# The records

----

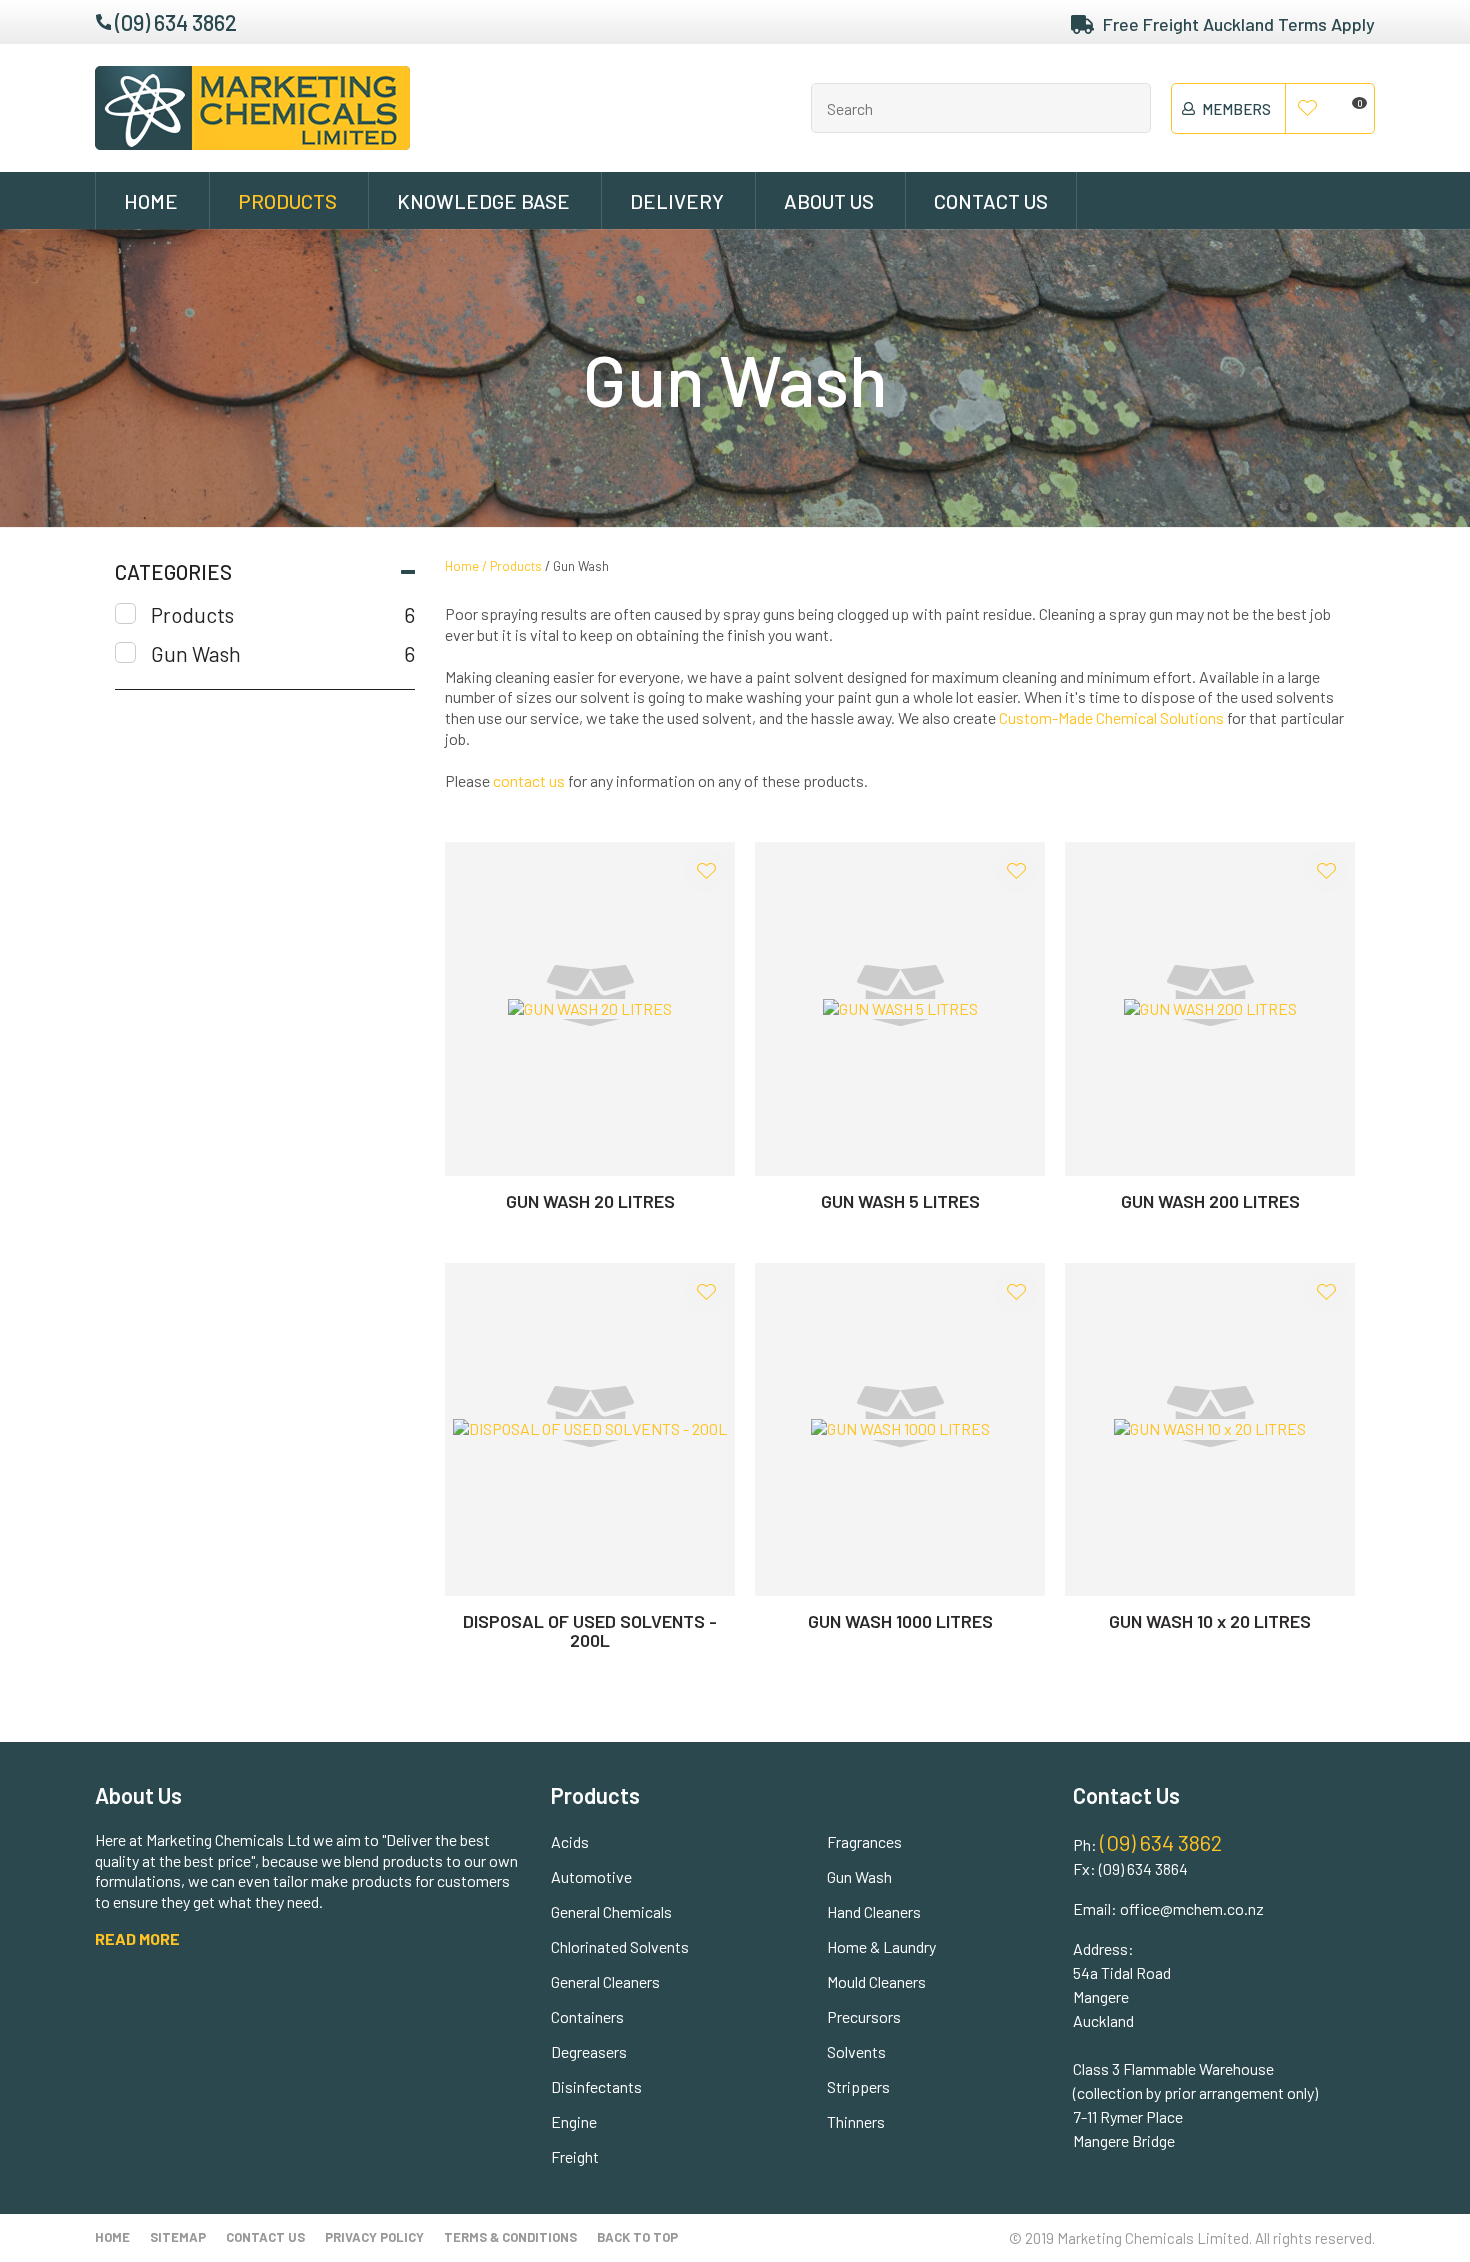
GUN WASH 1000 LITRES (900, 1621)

----

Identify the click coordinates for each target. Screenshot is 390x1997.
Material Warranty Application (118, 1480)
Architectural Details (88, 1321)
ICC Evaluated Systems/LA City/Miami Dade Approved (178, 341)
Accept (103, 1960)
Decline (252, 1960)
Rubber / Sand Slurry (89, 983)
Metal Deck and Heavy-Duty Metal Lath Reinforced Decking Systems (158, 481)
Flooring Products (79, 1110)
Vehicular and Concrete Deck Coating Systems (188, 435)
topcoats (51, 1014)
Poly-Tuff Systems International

----

# Required action
Print exactly the lines above, between the one holding "Rubber / Sand Slurry (89, 983)" and the one holding "Poly-Tuff Systems International", inclusive, and nothing besides.

# Expected answer
Rubber / Sand Slurry (89, 983)
Metal Deck and Heavy-Duty Metal Lath Reinforced Decking Systems (158, 481)
Flooring Products (79, 1110)
Vehicular and Concrete Deck Coating Systems (188, 435)
topcoats (51, 1014)
Poly-Tuff Systems International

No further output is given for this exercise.